すららネットは、同社が提供する「すらら」が熊本市教育委員会の不登校支援事業(フレンドリーオンライン)で活用するICT教材として採用され、本格運用が始まったことを、12月16日に発表した。さらに同社は、同市教育委員会らとともに「バーチャル教室」として不登校児童生徒の支援環境の充実を目的とした、最先端技術や教育データを効果的に活用する実証事業を12月16日から開始する。
熊本市教育委員会は学校への登校が難しい児童生徒への学習支援として、周囲とつながりながら自分のペースで学びを進める機会を保障する目的で、「すらら」をトライアル利用したオンライン学習に2021年度より取り組んでいた。
##############################
課題:
#1 熊本市の不登校支援に関する本文のうち、「すららネットは、同社が提供す」から「21年度より取り組んでいた。」までのすべてを、「トライアル利用」を「試験利用」に置き換えて書き直してください。
#2 熊本市の不登校支援に関する本文の続きを、最後の文の後から書き足してください。

(対象位置の記録)
##############################
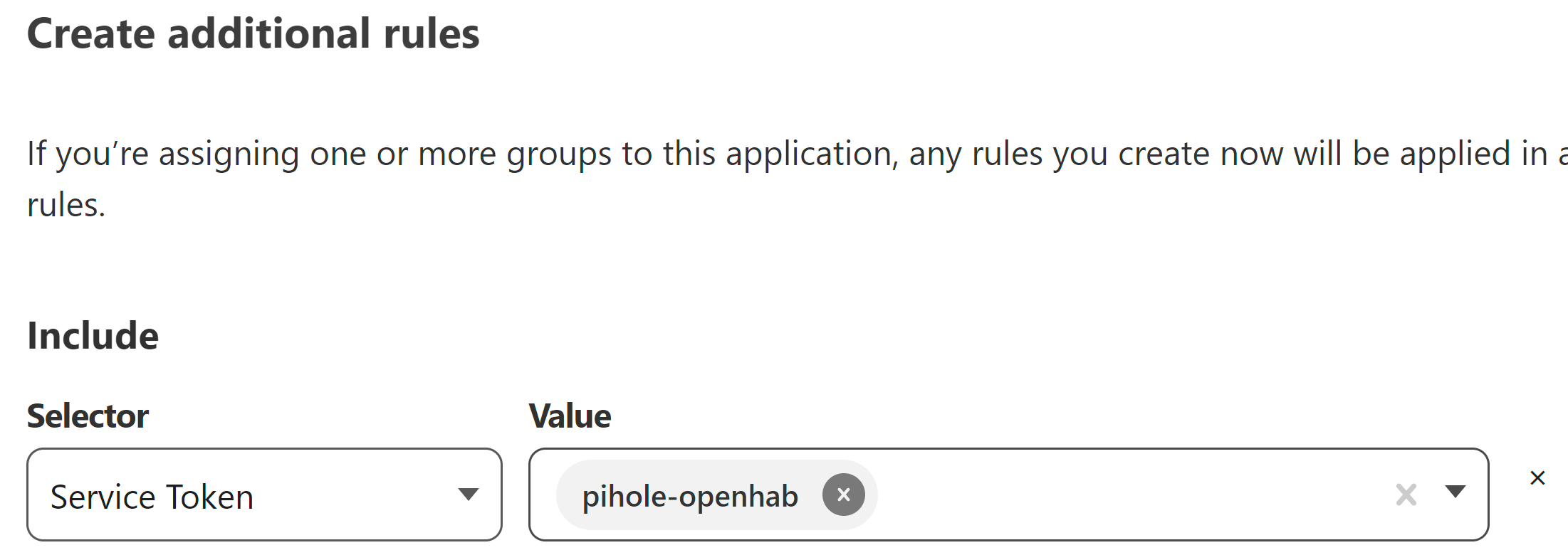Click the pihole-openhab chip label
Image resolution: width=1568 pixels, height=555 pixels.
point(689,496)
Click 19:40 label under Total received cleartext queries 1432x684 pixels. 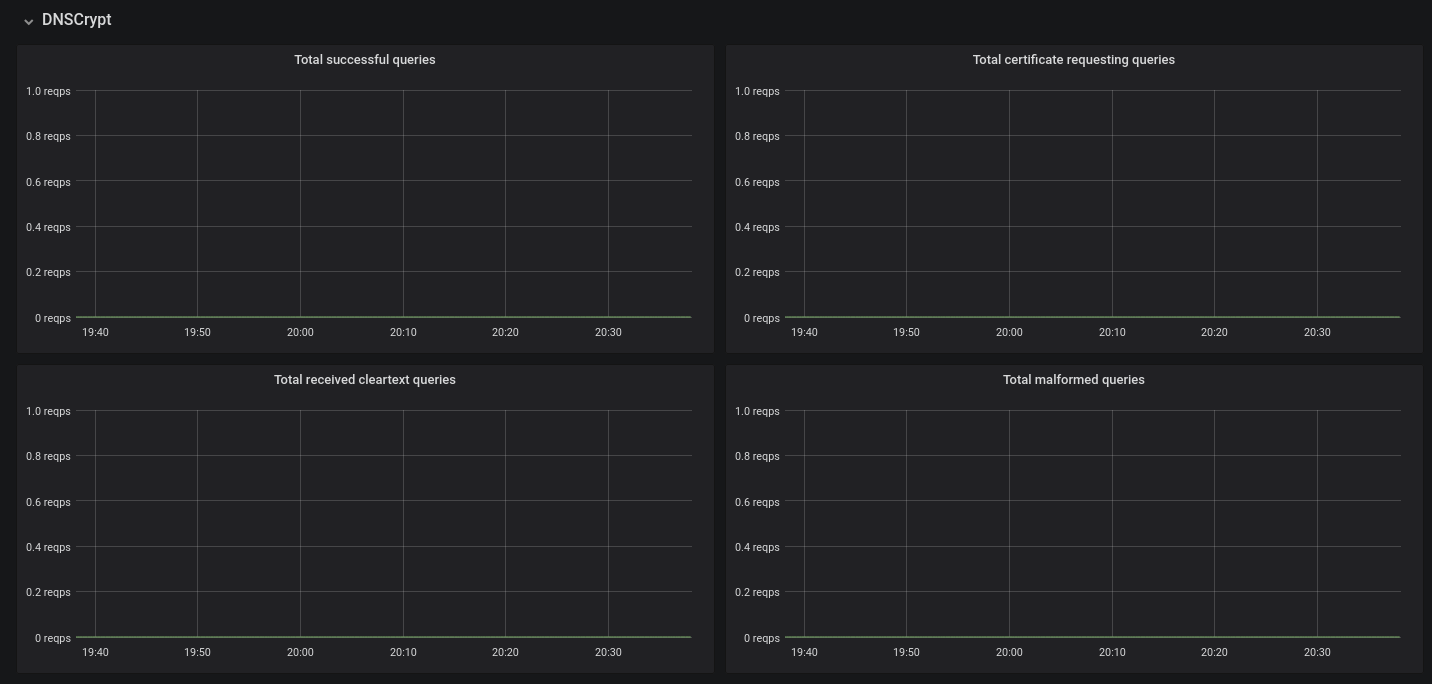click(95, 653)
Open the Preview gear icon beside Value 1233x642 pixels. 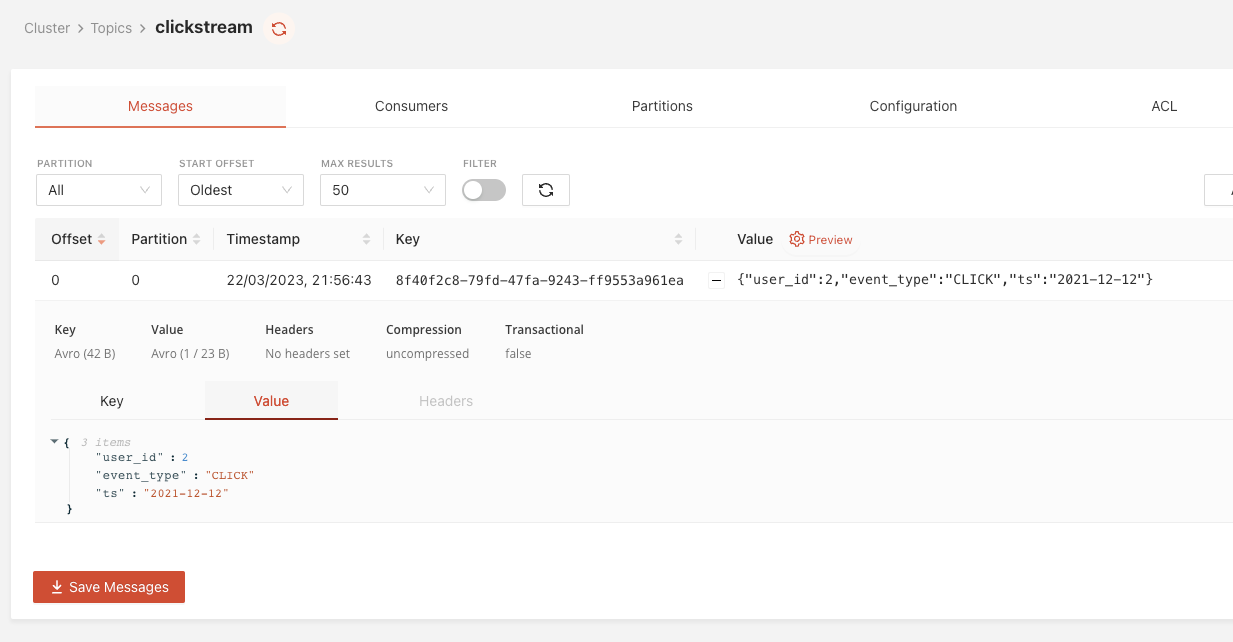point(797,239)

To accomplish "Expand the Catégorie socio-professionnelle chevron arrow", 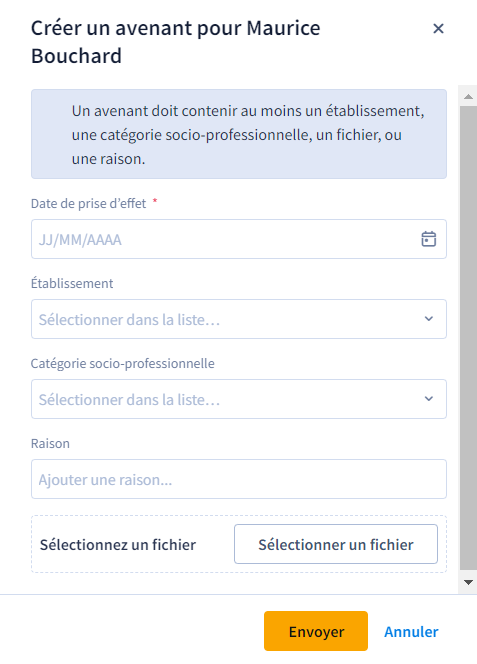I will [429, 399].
##############################
解答一覧:
#1
すららネットは、同社が提供する「すらら」が熊本市教育委員会の不登校支援事業(フレンドリーオンライン)で活用するICT教材として採用され、本格運用が始まったことを、12月16日に発表した。さらに同社は、同市教育委員会らとともに「バーチャル教室」として不登校児童生徒の支援環境の充実を目的とした、最先端技術や教育データを効果的に活用する実証事業を12月16日から開始する。
熊本市教育委員会は学校への登校が難しい児童生徒への学習支援として、周囲とつながりながら自分のペースで学びを進める機会を保障する目的で、「すらら」を試験利用したオンライン学習に2021年度より取り組んでいた。

#2
「すらら」は、無学年式のわかりやすいアニメーションのレクチャー機能で子どもたちがゼロから理解できる教材で、AIを搭載し一人ひとりの理解度や進捗に合わせて苦手な単元を見つけ、わかるまで学べるようになっている。トライアル利用を経て、この個別最適化した学びと学力の定着に対して有用性が認められ、本格運用が開始された。
文部科学省の「2021年度 問題行動等調査」では小中学生の不登校は過去最多の24万人超となり、同市でも過去最多の2152人で増加傾向にある。これまでも熊本市教育委員会は不登校支援の先駆的取り組みを行っていたが、この状況に対してより効果的な支援のため、バーチャル空間を利用した支援を試みる実証事業を行うこととなった。
同事業は文部科学省の「次世代の学校・教育現場を見据えた先端技術・教育データの利活用推進事業」の一環として、熊本市教育委員会やすららネットのほか、NTTコミュニケーションズ、Inspire Highとともに取り組む。
バーチャル空間では児童生徒が自由に集まり、児童生徒同士で話ができるコミュニケーションの機会を作り、集団生活への慣れを育成する。「すらら」での教科学習データのほか、各種学習データを一元管理するダッシュボードでは児童生徒の学習状況や変容を見える化することで、一人ひとりに合った効果的な支援を行う。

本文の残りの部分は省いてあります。